The image is one that sculptor Greg Wyatt said reflects countless conversations he’s had with combat veterans. And he hopes he’s captured that conviction — the comforting sense that a guardian angel is at hand, whatever might lie ahead — in his sculpture “The Angel and the Dying Unknown.” The piece is now a permanent fixture in the Meditation Garden at Dover Air Force Base’s Center for Families of the Fallen.

Dover is home to Air Force Mortuary Affairs Operations and its Port Mortuary, where all service members killed overseas are first returned to home soil. At the unveiling Monday, Wyatt and base officials said they hope grieving families who visit the center will find solace in Wyatt’s creation.

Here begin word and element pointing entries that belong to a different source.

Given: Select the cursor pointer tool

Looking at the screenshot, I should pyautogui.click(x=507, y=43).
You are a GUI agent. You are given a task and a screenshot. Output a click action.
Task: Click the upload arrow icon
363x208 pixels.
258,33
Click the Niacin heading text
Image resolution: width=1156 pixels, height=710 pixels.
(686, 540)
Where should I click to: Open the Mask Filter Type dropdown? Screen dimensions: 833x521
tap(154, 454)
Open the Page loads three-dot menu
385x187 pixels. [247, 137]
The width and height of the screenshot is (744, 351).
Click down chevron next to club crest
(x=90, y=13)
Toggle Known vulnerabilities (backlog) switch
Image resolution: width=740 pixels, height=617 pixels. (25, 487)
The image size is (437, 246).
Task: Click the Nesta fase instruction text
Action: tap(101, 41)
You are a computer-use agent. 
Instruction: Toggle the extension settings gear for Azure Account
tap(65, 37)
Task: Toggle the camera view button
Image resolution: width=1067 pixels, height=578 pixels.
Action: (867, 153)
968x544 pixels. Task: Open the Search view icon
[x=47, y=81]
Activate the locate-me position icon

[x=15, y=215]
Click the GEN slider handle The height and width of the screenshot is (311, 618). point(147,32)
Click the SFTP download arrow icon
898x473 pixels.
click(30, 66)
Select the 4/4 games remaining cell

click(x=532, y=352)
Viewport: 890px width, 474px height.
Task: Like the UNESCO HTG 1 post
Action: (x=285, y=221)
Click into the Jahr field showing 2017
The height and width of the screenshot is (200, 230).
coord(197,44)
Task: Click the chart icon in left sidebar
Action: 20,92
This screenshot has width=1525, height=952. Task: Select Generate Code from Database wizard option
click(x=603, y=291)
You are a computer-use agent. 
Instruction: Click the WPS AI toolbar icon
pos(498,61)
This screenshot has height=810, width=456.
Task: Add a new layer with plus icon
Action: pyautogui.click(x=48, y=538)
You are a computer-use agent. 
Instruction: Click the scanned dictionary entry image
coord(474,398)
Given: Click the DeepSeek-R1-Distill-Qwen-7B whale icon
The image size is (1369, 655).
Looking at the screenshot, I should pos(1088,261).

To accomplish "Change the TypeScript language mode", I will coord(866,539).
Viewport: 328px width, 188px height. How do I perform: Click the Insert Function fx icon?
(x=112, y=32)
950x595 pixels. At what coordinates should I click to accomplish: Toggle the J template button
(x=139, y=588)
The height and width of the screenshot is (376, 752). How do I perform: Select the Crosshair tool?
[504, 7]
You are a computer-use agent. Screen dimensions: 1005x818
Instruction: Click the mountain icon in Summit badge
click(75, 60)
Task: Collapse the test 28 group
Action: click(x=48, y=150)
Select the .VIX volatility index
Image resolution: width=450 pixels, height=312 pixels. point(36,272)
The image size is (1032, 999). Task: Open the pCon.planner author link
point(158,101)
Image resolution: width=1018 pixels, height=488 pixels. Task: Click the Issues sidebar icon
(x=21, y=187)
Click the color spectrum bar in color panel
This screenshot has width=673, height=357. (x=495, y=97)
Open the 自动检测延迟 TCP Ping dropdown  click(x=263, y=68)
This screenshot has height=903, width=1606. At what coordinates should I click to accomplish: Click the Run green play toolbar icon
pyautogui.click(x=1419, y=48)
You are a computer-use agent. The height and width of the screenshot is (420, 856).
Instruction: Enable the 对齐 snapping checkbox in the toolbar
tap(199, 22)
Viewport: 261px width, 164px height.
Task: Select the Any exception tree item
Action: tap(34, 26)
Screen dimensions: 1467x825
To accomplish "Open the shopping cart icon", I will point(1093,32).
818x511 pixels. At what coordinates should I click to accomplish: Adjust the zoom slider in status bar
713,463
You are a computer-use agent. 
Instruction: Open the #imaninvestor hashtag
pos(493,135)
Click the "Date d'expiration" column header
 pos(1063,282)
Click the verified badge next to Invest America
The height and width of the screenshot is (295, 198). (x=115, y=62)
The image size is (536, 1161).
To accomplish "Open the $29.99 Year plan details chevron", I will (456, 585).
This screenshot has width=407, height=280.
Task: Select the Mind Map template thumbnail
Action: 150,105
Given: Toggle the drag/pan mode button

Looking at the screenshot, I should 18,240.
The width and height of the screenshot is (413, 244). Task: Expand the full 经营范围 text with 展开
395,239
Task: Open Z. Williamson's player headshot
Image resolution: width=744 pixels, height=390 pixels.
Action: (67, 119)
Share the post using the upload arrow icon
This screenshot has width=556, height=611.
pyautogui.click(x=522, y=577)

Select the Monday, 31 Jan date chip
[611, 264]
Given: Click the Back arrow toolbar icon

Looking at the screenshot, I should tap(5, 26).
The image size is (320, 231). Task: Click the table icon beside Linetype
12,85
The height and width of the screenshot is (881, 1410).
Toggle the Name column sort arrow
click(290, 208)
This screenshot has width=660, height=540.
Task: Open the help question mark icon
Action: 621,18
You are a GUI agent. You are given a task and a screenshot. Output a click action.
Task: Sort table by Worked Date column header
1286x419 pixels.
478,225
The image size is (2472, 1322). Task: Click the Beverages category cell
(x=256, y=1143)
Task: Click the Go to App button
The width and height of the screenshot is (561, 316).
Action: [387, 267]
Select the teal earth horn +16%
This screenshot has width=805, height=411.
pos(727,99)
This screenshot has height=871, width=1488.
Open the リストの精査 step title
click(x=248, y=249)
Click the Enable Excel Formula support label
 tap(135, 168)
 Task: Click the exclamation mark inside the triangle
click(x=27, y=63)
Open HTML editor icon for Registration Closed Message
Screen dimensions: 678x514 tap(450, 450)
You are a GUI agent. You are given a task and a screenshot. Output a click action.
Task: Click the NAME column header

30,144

“What we do here matters,” said Col. John Devillier, AFMAO’s commander. “It’s important. Families come here on the worst day of their life.”

Visitors won’t long remember the individuals they encountered, he said, but “what they will remember is how we made them feel when they came to Dover Air Force Base. And this beautiful statue will help do that.”

The facility opened in 2010. Since then, it has hosted some 2,400 families, according to Col. Rick Moore, commander of the base and its 436th Airlift Wing.

“We find that in their time of need, there are certain things that are comforting,” Moore said. “One of those, for people who are religious or spiritual, is the image of an angel. And this, we hope, will provide an opportunity for them to reflect a little bit, and also provide an opportunity to draw out some of the feelings that they’re experiencing. Grief is one of those things that has to be excised. It’s a process. And we know that this will be a part of that.”

The cast-bronze sculpture is crafted in a powerful style that renders sharp muscular detail with Impressionism’s short, quick strokes.

Wyatt, a New York native who is sculptor-in-residence at the Cathedral Church of St. John the Divine in New York City, bases his work on the philosophy of “spiritual realism.”

The sculpture is not large — several feet high and wide, it rests atop a short pedestal in a circle of brickwork. “I wanted it to be not overwhelming,” Wyatt said. “I wanted it to be still visible enough to have a rightfulness or a fit in terms of the Meditation Garden.”

Valued at $40,000, the sculpture was donated by the Newington-Cropsey Foundation of Hastings-on-Hudson, N.Y., a group dedicated to preserving and displaying art, particularly that of Jasper F. Cropsey, a Realist painter who believed that God and nature are one.

In Wyatt’s depiction, the divine descends from above to cradle a dying veteran, rewarding his faith with spiritual comfort in the final hour.

“They have all prayed to their guardian angels, and have willingly expressed this to me,” Wyatt said. In addition, he said, “The whole idea of a guardian angel providing an inner peace, an inner protection, that’s very much extended to the families of the fallen.

“This is my passion. This is my emotion,” he said. “This is what I have formed in bronze.”